DATED at Halifax, Nova Scotia, this 17th day of January, 2022.

 

MICHAEL J. O’HARA

ADJUDICATOR



[1] See for example: TJ Inspection Services v. Halifax Shipyard, 2004 NSSM 5 (CanLII); Lone Cypress Woodworking v. Manabe, 2006 NSSM 2; Ray Cox Construction v. Kasperson, 2007 NSSM 8;, Johnson v. Christink, 2008 NSSM 57; Miller Lake Learning Services Inc. v. Latta, 2009 NSSM 59 (CanLII): Roofing Connection v. Select Projects Ltd., 2011 NSSM 20 (CanLII).

 

[2] See Big Wheels Transport v. Hansen et al., 1990 NSSC 135 (CanLII).

[3] See Big Wheels case, supra

[4] It may be noted that there is no explicit provision in the Act giving the Court the power to dismiss for want of jurisdiction.
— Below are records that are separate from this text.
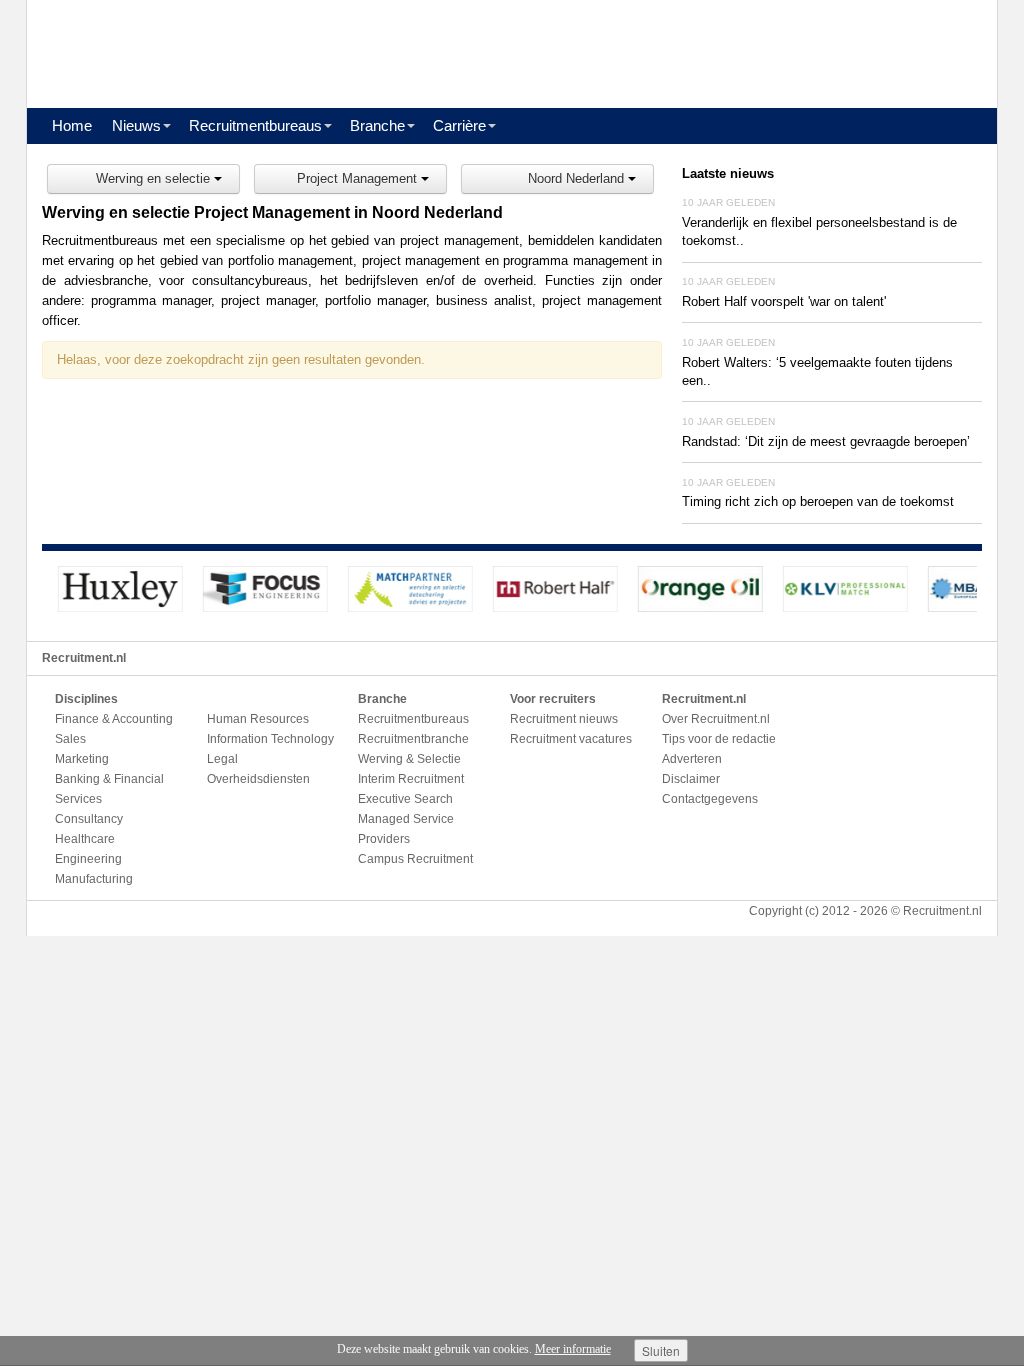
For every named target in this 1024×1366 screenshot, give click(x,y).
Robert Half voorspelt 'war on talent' (784, 301)
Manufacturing (94, 879)
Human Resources (258, 719)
The only instance where the word “dismiss” occurs in the Act is in s. 29(1) where it used in the context of the contents of an order that an adjudicator may make following a hearing. A dismissal for want of jurisdiction would not follow a hearing, at least not the type of hearing contemplated by the Act. Such a dismissal would therefore not be within the four corners of s. 29. If that is correct, and if there is a power to dismiss for want of jurisdiction, it must be by way of implied jurisdiction.